I'm getting ready to cut the sides out but I can't figure from the dimentions of the plans how to make the aviary sides?


----------



## Guest (Nov 4, 2010)

raftree3 said:


> I'm getting ready to cut the sides out but I can't figure from the dimentions of the plans how to make the aviary sides?


well Im guessing it all depends on the angle of your roof and how it comes down ,on the plans it states it stems from the top of the roof and angle down to where it ends 60 inches from the top http://www.redroselofts.com/step_2.htm


----------



## calzephyr (Dec 22, 2009)

Raftree - Here's how I figured it. I had my son use his algebra, which says if you have a right triangle (the aviary side), then the length of one side (60") squared, plus the length of the second side (36") squared = the length of the third side squared. 
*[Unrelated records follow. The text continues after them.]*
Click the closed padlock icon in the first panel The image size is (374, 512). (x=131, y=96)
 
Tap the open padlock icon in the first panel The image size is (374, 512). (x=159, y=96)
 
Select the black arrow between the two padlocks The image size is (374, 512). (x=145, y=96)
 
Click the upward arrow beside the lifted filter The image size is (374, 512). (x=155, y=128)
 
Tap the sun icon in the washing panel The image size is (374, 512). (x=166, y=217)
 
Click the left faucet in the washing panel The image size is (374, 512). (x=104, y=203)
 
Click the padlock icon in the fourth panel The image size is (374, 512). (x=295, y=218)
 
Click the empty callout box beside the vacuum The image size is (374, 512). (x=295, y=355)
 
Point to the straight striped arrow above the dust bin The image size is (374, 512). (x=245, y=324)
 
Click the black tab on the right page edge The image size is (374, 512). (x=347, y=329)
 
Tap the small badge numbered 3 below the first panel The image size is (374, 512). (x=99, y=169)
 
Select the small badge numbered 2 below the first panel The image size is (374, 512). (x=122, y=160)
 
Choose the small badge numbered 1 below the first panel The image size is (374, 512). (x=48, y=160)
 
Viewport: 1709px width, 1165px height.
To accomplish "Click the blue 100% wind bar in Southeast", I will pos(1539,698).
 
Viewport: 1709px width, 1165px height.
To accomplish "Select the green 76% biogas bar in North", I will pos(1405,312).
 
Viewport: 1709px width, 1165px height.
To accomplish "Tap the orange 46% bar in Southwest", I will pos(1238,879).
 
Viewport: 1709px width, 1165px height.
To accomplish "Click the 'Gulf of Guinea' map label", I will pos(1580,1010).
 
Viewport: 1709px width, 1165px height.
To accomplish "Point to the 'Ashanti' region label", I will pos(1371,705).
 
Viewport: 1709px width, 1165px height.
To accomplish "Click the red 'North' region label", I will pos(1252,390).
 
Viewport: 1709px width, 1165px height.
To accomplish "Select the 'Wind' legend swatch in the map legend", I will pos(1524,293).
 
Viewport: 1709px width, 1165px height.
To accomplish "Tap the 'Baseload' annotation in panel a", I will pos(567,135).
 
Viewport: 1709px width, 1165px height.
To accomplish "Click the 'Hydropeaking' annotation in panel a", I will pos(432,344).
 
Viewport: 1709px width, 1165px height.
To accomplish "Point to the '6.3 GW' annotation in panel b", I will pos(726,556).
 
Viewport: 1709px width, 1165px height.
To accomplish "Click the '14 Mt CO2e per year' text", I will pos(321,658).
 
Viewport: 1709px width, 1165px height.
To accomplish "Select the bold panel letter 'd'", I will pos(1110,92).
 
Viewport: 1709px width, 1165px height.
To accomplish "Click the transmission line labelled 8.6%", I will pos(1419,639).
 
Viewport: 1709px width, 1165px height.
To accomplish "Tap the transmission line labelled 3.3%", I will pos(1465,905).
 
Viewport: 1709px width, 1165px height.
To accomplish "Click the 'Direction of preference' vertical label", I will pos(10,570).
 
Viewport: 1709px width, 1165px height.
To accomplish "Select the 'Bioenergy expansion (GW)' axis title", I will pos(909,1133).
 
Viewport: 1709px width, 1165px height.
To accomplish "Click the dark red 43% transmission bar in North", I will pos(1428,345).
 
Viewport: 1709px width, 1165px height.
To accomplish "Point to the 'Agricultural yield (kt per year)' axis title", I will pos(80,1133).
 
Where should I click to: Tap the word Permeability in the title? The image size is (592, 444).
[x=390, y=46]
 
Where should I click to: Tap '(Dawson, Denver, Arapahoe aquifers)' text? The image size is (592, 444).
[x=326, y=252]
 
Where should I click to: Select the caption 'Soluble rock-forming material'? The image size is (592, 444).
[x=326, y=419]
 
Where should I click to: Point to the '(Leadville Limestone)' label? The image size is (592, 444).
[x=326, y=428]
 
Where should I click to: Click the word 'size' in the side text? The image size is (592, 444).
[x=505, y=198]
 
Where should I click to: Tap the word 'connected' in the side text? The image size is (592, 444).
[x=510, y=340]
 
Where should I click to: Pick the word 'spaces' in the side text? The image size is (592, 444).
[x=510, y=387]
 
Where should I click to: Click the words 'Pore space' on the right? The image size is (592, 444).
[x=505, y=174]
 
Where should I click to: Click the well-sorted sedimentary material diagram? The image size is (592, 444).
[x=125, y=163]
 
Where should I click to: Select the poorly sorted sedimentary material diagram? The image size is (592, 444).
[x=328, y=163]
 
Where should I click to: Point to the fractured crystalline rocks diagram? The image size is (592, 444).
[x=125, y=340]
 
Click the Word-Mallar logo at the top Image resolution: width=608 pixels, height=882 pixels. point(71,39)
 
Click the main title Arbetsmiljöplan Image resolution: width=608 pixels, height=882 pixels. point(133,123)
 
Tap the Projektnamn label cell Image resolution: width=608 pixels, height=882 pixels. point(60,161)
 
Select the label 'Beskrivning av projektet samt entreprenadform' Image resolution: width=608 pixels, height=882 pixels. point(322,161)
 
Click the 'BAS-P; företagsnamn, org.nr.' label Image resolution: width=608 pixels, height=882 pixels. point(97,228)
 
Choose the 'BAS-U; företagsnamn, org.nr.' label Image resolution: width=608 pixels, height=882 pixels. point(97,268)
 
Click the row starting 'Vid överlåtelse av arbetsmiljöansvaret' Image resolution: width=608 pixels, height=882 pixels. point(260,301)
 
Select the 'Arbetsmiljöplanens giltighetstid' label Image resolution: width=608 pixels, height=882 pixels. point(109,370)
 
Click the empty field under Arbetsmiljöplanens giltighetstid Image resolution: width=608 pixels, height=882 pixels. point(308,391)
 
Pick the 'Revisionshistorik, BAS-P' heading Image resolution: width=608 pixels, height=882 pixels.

So, when you do the math, the length of the aviary side that is flush against the loft (the redrose plans don't show this length) is 48" + the 4" tab on the front = 52".

The plans make it look like you can cut two aviary sides out of one piece of 4 x 8 plywood, but since the long side is over 4 feet and the angled side is 60"(5 feet), it's hard to get two out of one 4 X 8.

It helps to fill in the plan measurements that are missing on the main part of the redrose plan drawings.

1) First, remember your large piece, the main side of the loft, is NOT 4 x 8 ft....it is 47" x 96".

2) So the upper right corner shows it is 36" to the peak, which means the other side of the peak is 11". (36" + 11" = 47")

3) Going down from the right corner, the back of the loft is 82" so the remaining length is 14" (82" + 14" = 96")

4) The drawings show that the front of the loft and the back of the loft are the same height, so that means that the little triangle that gets cut off the upper left of the loft side is 11" x 14". (see #2 above on how I got the 11")

5) We know the aviary side that butts against the loft is 52" and the length above it is 14" (same as the back), so that means the bottom of the aviary is 30" off the ground (96" - 52" - 14" = 30)

Hope some of this makes sense. It helps if you look at the plans while you read this. I just finished building one so I know what you're going through. Let me know if you have any more questions and I'll try to confuse you the best I can 

If I've made any mistakes here someone chime in and correct me.

-Cal


----------



## raftree3 (Oct 16, 2010)

Thanks ! I managed to figure it out, wish I had your advice a little sooner. I'm still puzzled by the roof. I'm concerned about rain and snow using their design.


----------



## crosbeem (Sep 20, 2010)

*Protractor*

Given that the drawings are scaled correctly why not use a protractor.


----------